Victor visits Dr Frung again, showing her a recording of his daughter's 7th birthday on his phone. He tries to convince her that the explosion from the collider has created an alternate reality, but she doesn't believe him.

He tries to find Natalie, visiting her house; the investigators follow and attack him. He sets the house on fire, creating an explosion which stuns them, allowing him to escape.

He finds Natalie in a club, and leaves his phone telling her to watch the video of their daughter. The investigators find him again and capture him. Leo tortures him to find out where the iPhone is, but Victor won't tell him. Leo then injects Victor with a chemical that knocks him out.

Chuck turns up and takes Victor to Zero Point industries to see Leo. Leo admits he is trying to use the collider as a time machine, to see into the future and predict what the stock markets will do. Leo asks Victor to help him perfect the collider, but Victor turns him down.

Victor goes back to the club to find Natalie.
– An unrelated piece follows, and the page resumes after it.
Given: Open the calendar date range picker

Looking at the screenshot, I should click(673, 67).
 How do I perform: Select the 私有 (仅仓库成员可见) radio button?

She has watched the video of their daughter's birthday. Victor then explains to Natalie about the collider creating an alternate reality. He tells Natalie there is a virus on the phone which can restore everything back to normality.

Victor goes back to Zero Point industries to deploy the virus. He hacks into a computer and downloads the virus, but Chuck and the investigators find him and take him to Leo's office. Although one of Leo's thugs destroys the iPhone, it was after the virus download succeeded, but didn't affect the collider because the whole room was offline.

Leo threatens to kill Natalie unless Victor helps to perfect the collider. Chuck activates the phone virus, and then rescues Victor, shooting the security guards. However, Chuck is also shot.

Victor escapes, and goes to find Natalie. A tornado has hit, destroying the club, and Victor finds her buried under rubble. He consoles her before she dies.

The virus has sent the collider into overdrive, causing another massive explosion. This explosion sends Victor back to his original reality where his wife and daughter are still alive. Normality is restored, and Leo is arrested for stock manipulation.

==Cast==

- Robin Dunne as Victor Susskind, a physicist working at Zero Point Industries
- Amy Bailey as Natalie Susskind, Victor's wife
- Mia Nordstrom as Jessica Susskind, Victor's daughter
- Brendan Beiser as Chuck, a network engineer at Zero Point Industries
- Enzo Cilenti as Leo Tarsky, Victor's partner at Zero Point Industries
- Yana Marinova as Doctor Frung, a psychological therapist
- Emilia Klayn as Emily Roberts, a physicist working at Zero Point Industries
- Phil Rudy as Gordon Stewart, a scientist working at Zero Point Industries
- Atanas Srebrev as Officer Osborn at Police Station

==Reception==
Allocine gave the film a 2 out of 5, Film TV gave the film a 2.3 out of 5, Film Web gave the film a 3.8 out of 10, Next Film gave the film a 1 out of 5, Radio Times gave the film a 2 out of 5, and The Movie Scene gave the film a 2 out of 5.